> Data section
——

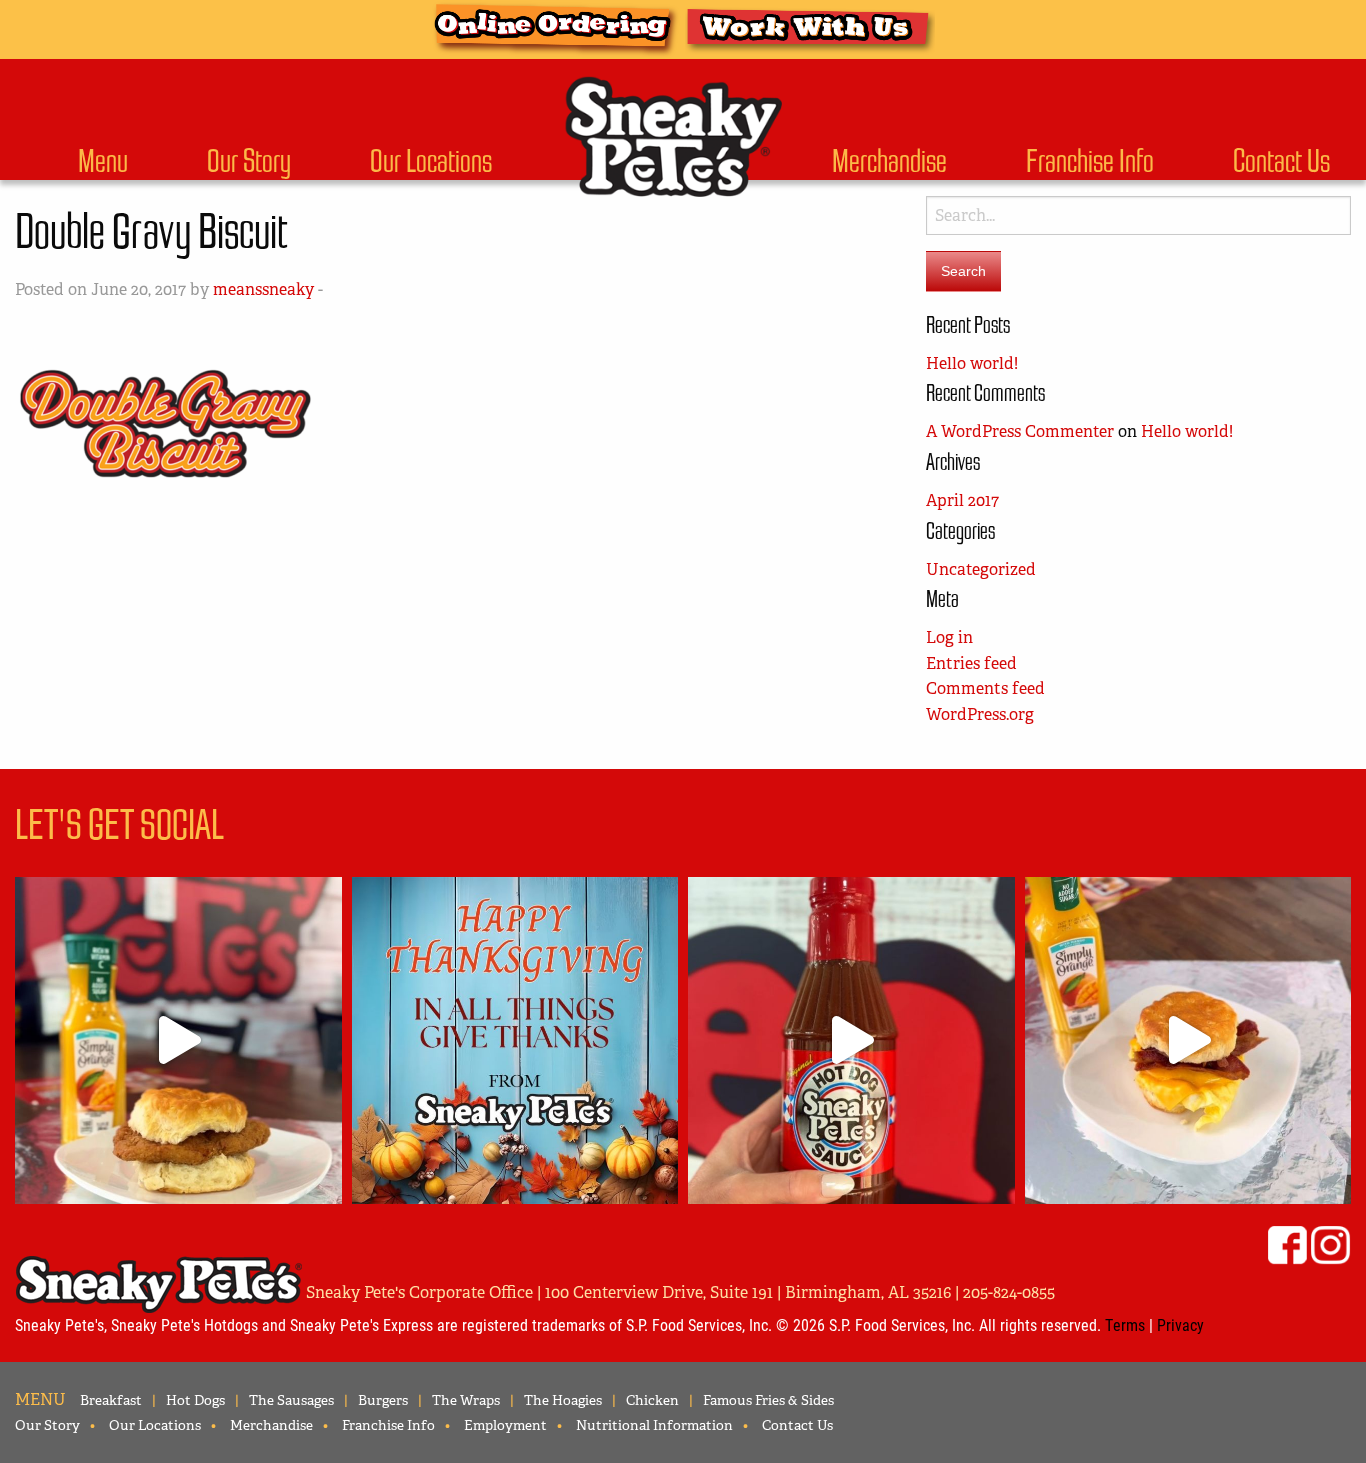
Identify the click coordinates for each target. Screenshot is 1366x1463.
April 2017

——

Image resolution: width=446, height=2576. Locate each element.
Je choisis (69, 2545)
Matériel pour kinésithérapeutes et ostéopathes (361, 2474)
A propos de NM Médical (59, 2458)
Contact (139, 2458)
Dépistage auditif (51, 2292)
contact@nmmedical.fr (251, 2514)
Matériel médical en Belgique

——

> Requirement
Taking the entries above, print exactly the lines starting at the line with "contact@nmmedical.fr (251, 2514)" and ending at the line with "Matériel médical en Belgique", both included.

> Answer
contact@nmmedical.fr (251, 2514)
Matériel médical en Belgique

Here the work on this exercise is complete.